[[ Material for the task, beginning ]]
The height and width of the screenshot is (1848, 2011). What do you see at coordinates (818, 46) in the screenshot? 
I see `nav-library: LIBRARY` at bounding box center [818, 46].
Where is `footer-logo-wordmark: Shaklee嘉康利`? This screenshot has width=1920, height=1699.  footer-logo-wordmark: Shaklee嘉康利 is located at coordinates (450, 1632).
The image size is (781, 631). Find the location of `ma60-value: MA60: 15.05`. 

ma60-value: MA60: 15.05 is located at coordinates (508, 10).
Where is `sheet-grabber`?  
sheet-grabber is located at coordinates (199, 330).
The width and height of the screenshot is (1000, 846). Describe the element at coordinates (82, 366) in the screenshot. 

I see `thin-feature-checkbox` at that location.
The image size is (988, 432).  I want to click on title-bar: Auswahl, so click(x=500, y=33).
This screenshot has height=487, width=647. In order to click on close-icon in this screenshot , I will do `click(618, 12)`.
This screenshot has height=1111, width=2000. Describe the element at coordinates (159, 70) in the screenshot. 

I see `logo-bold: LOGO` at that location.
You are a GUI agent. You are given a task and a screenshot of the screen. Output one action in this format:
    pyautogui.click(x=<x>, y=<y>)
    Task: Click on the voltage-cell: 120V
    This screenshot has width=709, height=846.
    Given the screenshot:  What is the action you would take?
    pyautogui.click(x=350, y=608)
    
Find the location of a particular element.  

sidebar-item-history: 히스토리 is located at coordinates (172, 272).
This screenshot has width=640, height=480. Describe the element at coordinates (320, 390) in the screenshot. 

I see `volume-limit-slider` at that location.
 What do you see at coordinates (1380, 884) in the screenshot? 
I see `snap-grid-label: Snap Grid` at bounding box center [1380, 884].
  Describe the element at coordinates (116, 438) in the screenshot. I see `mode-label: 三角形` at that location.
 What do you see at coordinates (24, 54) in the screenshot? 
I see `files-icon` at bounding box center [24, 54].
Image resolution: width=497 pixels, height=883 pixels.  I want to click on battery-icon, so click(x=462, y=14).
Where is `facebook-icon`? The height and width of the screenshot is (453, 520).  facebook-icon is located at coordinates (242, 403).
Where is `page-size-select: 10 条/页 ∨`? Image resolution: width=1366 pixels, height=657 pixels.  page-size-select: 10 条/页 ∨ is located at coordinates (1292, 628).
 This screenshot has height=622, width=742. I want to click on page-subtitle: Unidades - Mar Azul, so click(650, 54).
[[ Material for the task, end ]]
Aim of the exercise:
How many lines in the extracted data entries above contain the word "size"? Reply with the number only.

Output below:
3